Stando sempre ai capi d’imputazione, i sospettati egiziani avrebbero attaccato via mail migliaia di account relativi ai clienti della Bank of America e di Wells Fargo , inducendoli con messaggi fasulli a rivelare nomi utente e password. I dati così rubati dai cracker egiziani sarebbero stati poi trasferiti in nuovi account appositamente creati dalla cellula statunitense per penetrare i conti bancari e trasferire le ingenti somme di denaro. Parte dei soldi, tuttavia, sarebbe stata bloccata dalle stesse banche dopo aver identificato gli account fraudolenti, come ha spiegato un portavoce dell’FBI.
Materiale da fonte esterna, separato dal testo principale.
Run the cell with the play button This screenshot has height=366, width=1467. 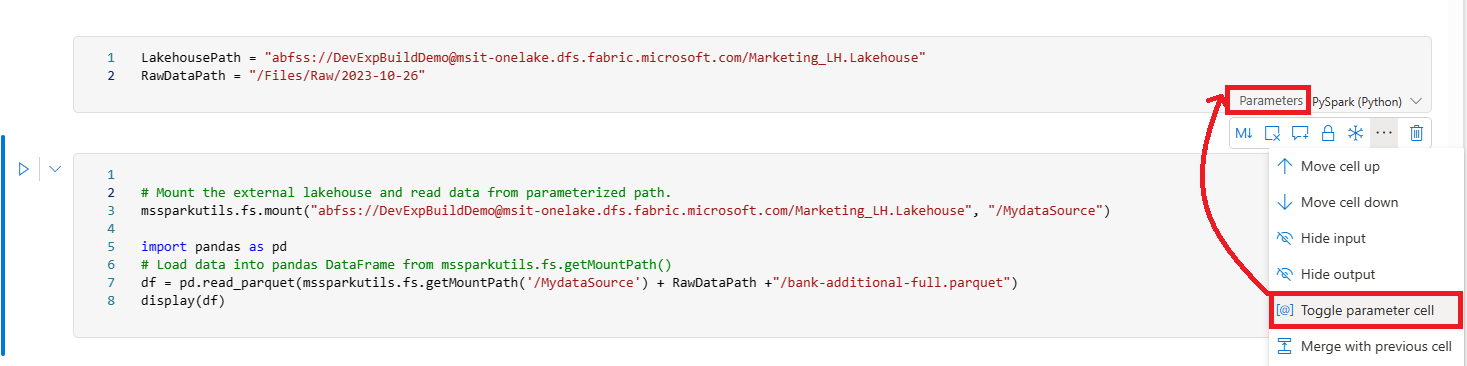pyautogui.click(x=23, y=169)
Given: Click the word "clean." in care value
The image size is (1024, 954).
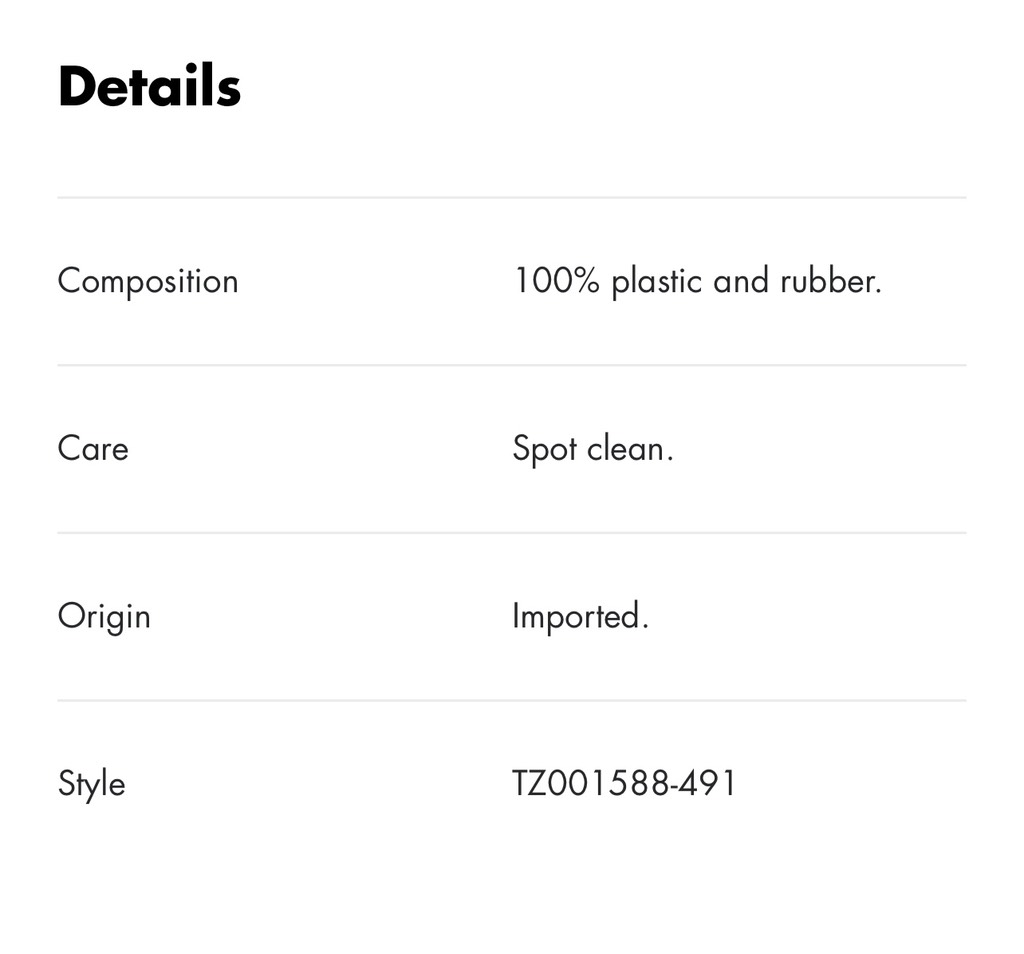Looking at the screenshot, I should 630,448.
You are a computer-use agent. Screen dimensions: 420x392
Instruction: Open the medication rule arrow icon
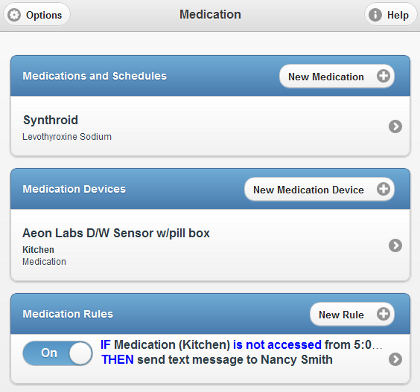(x=395, y=359)
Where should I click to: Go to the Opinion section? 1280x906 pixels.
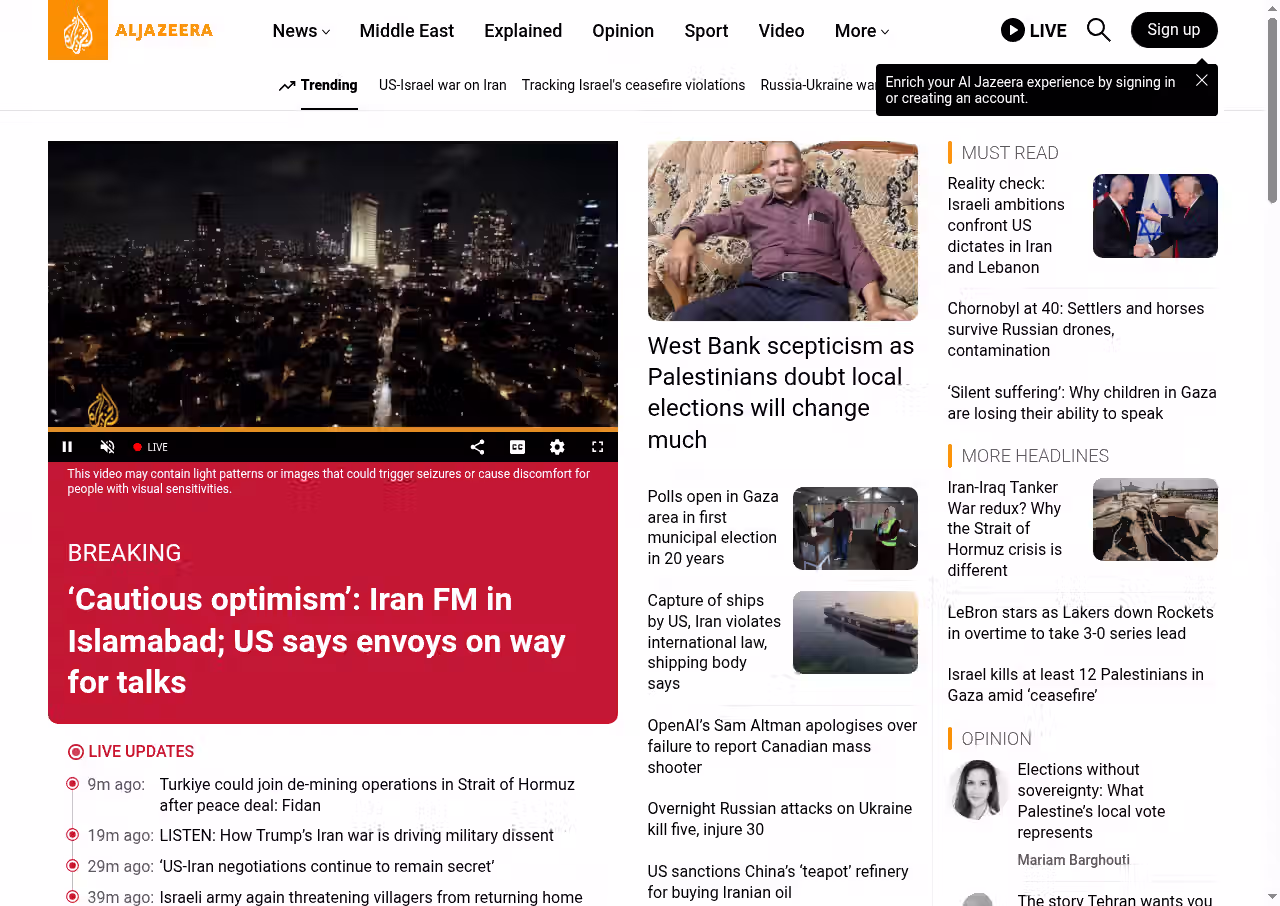tap(622, 31)
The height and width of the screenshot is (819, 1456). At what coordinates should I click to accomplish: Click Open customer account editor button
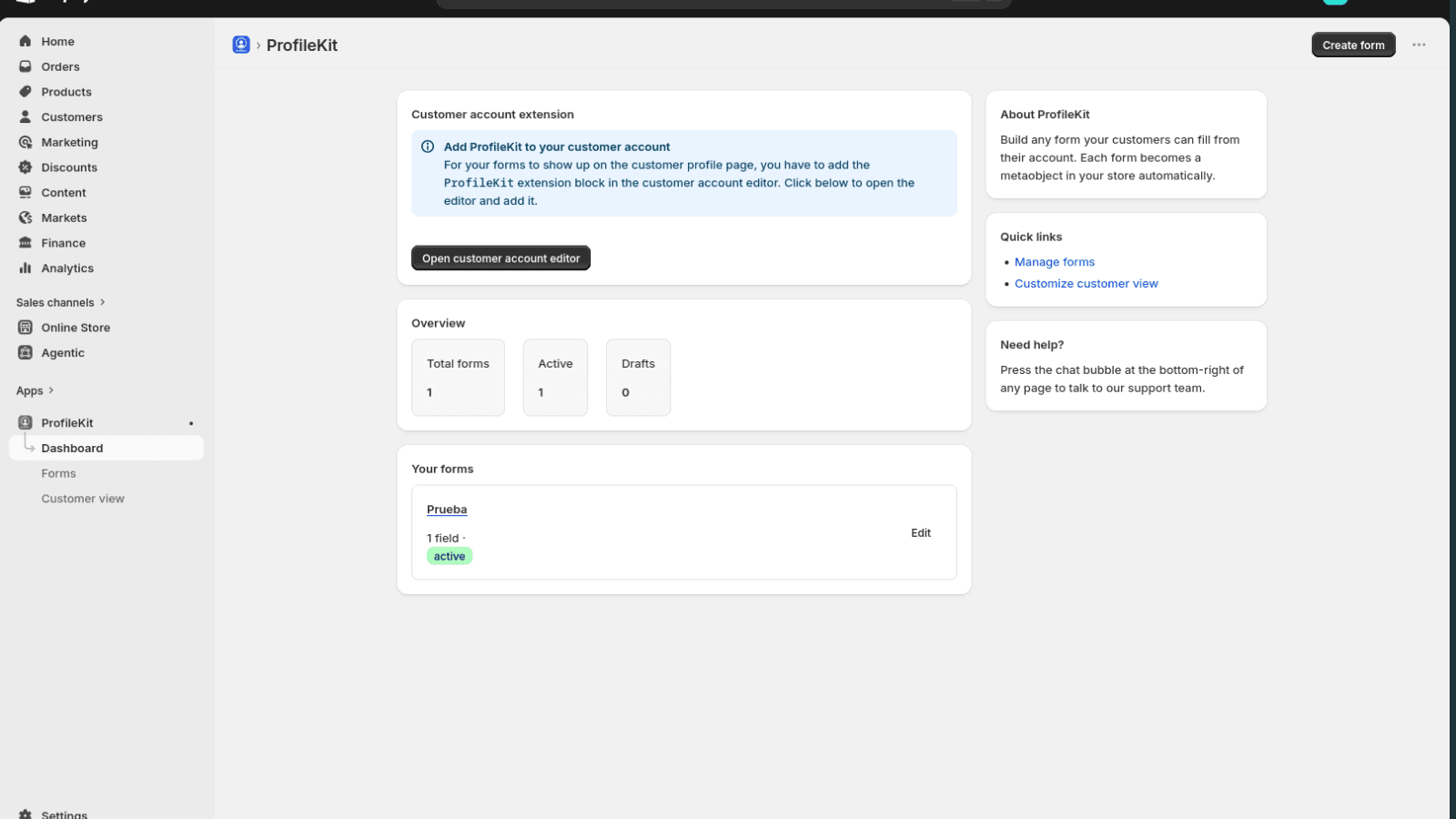tap(500, 258)
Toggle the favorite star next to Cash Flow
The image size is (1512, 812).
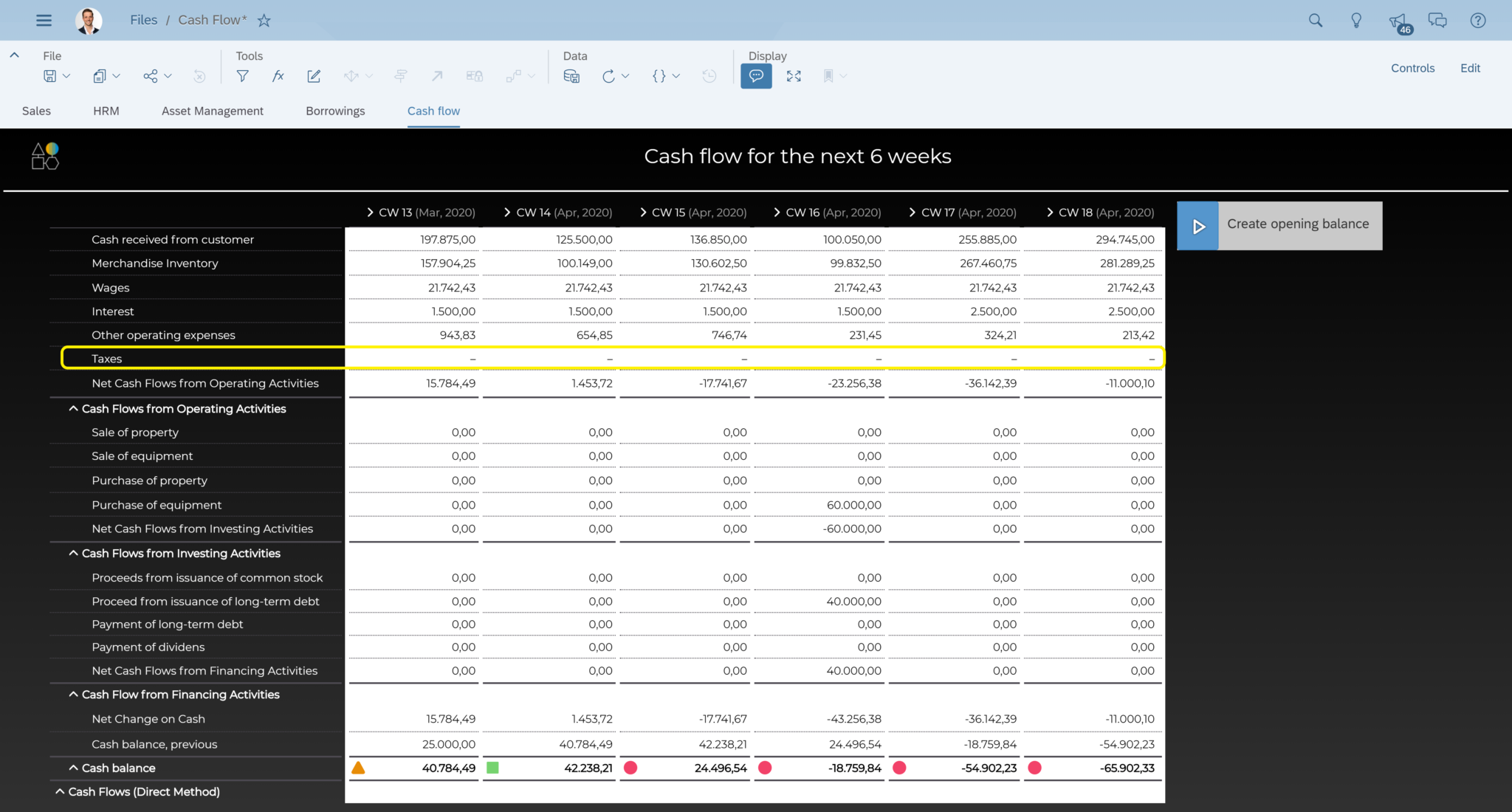coord(264,21)
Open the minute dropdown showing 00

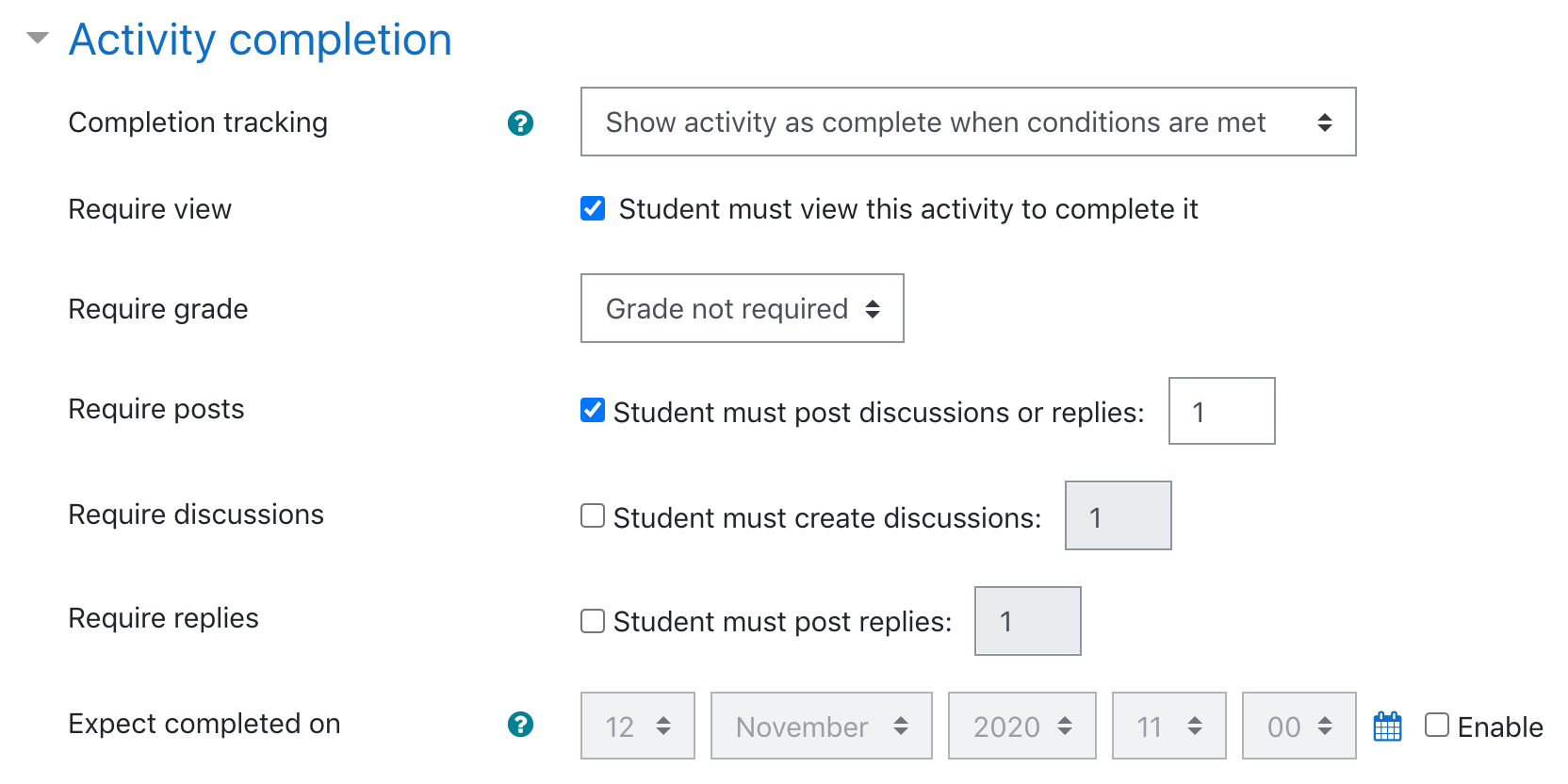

I federali hanno poi rivelato i nomi di quelli che apparentemente sarebbero i capi della cellula statunitense dell’organizzazione: tra questi, Kenneth Joseph Lucas, 25 anni, che avrebbe reclutato gli altri cracker per trasferire denaro in Egitto dopo l’apertura dei vari account fasulli. Lucas rischia, ora, più degli altri membri, accusato oltre che di frode bancaria anche di riciclaggio internazionale di denaro. I 33 imputati che finora sono stati arrestati potrebbero vedersi piombare addosso una sentenza per un periodo di detenzione fino a 20 anni nelle prigioni federali degli Stati Uniti.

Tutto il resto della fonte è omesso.